Plaintiff was illegally chased, frightened, assaulted, searched, arrested, and charged with alleged violations of the laws of Puerto Rico. The extreme humiliations, pain and mental sufferings experienced by plaintiff clearly justifies the award, which is supported by the evidence. STATHOS v. BOWDEN, 728 F.2d 15, 21 (1st Cir.1984). However, assuming that the award was generous, it may not be set aside so long as it is supportable, as in this case, "under some rational appraisal of the damages, based upon the evidence." HEDDINGER v. ASHFORD MEMORIAL COMMUNITY HOSP., 734 F.2d 81, 86 (1st Cir.1984).

Finally, defendants' claim that the award was the result of passion and prejudice is unsupported by the record. This conclusory allegation is lacking in merits. Defendants have failed to point out to the Court any circumstance or factor in this case in support of said allegation. It is questionable whether passion and prejudice may be inferred from the size of the verdict alone in this case, where the verdict comes within the range of possible awards.

WHEREFORE, defendants' motion for a partial new trial or remittitur is hereby DENIED.

IT IS SO ORDERED.

NOTES

[1] Plaintiff's claim for punitive damages was rejected by the jury.

[2] The partial new trial device is often used to limit the new trial to the issue of damages where liability has been completely determined by the jury and the damage issue is not interwoven with the liability issue. Yates v. Dann, 11 F.R.D. 386 (D.Del.1951); Calaf v. Fernández, 239 F. 795 (1st Cir.1917).

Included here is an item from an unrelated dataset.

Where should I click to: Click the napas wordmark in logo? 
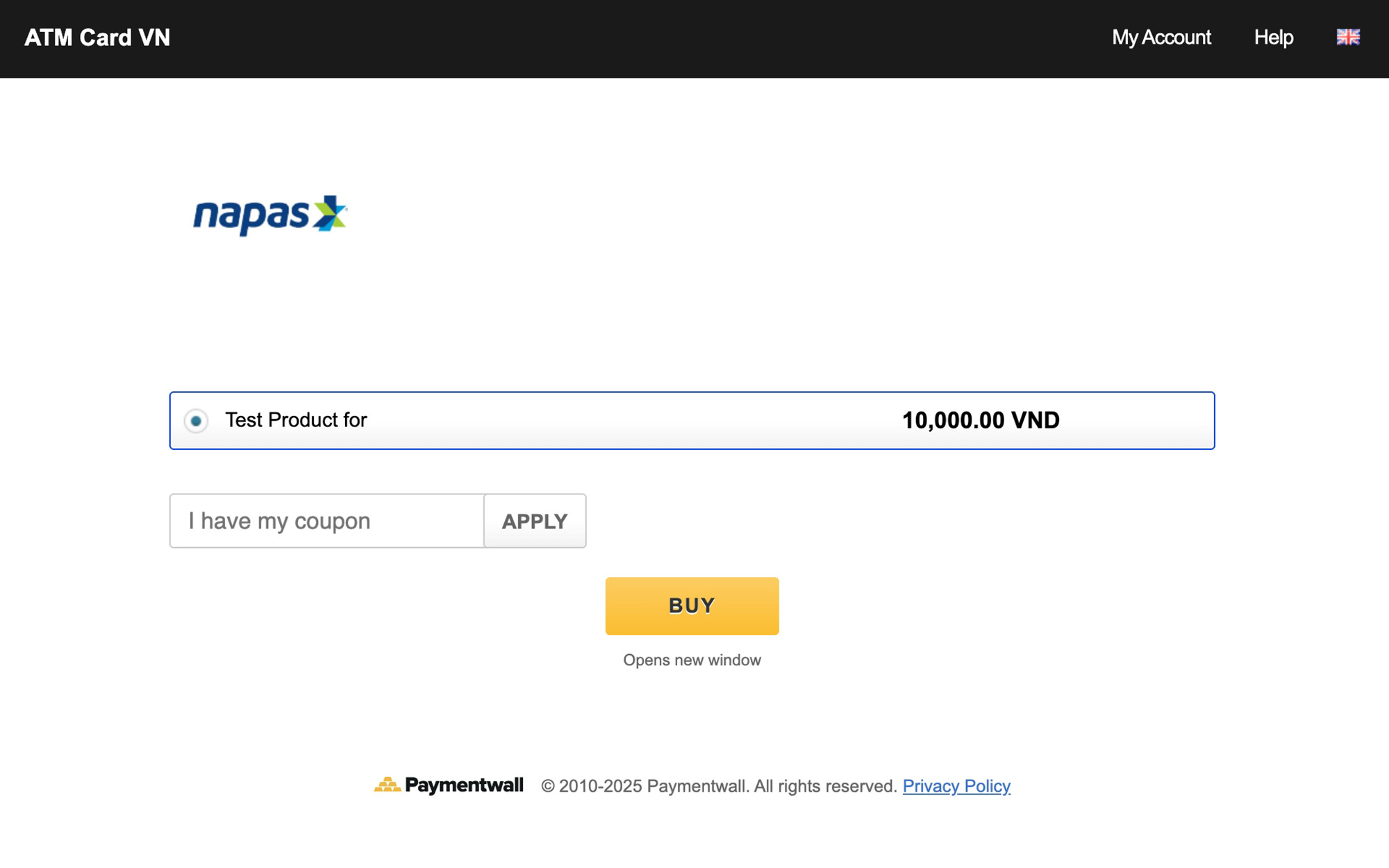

[3] Tomás Alcalá, a retiree who worked for 42 years in the Correctional System of the Commonwealth of Puerto Rico, who resides near the scene of the events and eye-witnessed the same, corroborated plaintiff's version of the facts. He further testified that the Police car was not sounding the siren; that plaintiff looked scared; that he did not offer any resistance; and that his wife was screaming. Other witnesses testified similarly. Plaintiff's version, corroborated by other witness, was to the effect that he did not run a red light.